Even if most breakthrough cases were not severe, he said, the goal now is similar to what it was in March, 2020—to “flatten the curve.” The reason that all those nurses kept calling my family with so many different instructions was because keeping people with mild cases like ours from transmitting the virus to more vulnerable groups was key to “preventing a short-term overload of the hospital system on the way to Delta becoming endemic.” Maybe the endemic phase is already beginning. Hanage pointed out that Massachusetts currently has about five times as many covid cases as the state did last September, but only half as many deaths. He said, “Next year, when you and I talk, we’ll probably be talking about whether whatever covid is around plus flu will be serious, and the next year we probably won’t be talking about it all. We should be moving away from the panic stations to the recognition that this is a management issue.”

In our own family, the tension began to ease on the fifteenth day after my first symptoms, when it became clear that Heather’s parents were improving. Their illnesses had lasted slightly longer than our own, but had not been much more severe—the same combination of cough, aches, and general lying-on-the-couch fatigue. In our own house, I came off quarantine first, and then Maude. On her first morning of freedom, we went to the park at 5:45 a.m. to kick around a soccer ball. Then she went to fourth grade, just three days late. Even the public-health nurses stopped calling. Sam’s quarantine lasted longer, but he had never been detectably tired, so the final hours of our quarantine were defined by a first grader’s pinball curiosity. Looking thoughtful, he wandered into my office while I was on a Zoom. I muted the computer. “What’s in air?” he asked. “Heat?”

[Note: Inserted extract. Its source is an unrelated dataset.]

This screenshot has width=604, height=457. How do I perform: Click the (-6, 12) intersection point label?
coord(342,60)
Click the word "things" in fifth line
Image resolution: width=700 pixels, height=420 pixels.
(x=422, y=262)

One of the striking patterns of the pandemic, much noticed by economists, is that behaviors have bunched together, so the same people who are more likely to get vaccinated are also more likely to reduce their economic activity, and to mask, and to stay at home—behaviors that in theory might substitute for one another (a vaccinated person should feel more comfortable going out, for example) but in practice don’t. A front-page Times report last week suggested that the Biden White House was increasingly alarmed by what it perceived as “a psychological spending drag on those in highly vaccinated areas. That is because vaccinated Americans appear more likely to pull back on travel, dining out and other activity out of fear of the virus.” The precautions my family were asked to take were not extreme. If, as Hanage suggested, they are helping to prevent a “short-term overload” of the hospital system while we ride out Delta, then they are more than worthwhile. But if we reach a point where the vaccinated are acting primarily to protect the unvaccinated, who have had many chances to protect themselves and decided not to, then maybe it is time to reconsider.

This week, the Brown University economist Emily Oster argued in her covid newsletter that “When will COVID be over?” is the wrong question. Oster wrote, “Let’s ask instead: When can I stop obsessing about calculating COVID numbers around every choice I make? The answer here is: When you decide to. And it will be a conscious decision.” For us, that point is fast approaching. Last week, on Heather’s third day out of quarantine, she said to me, “That’s it. I’m planning a Christmas vacation.”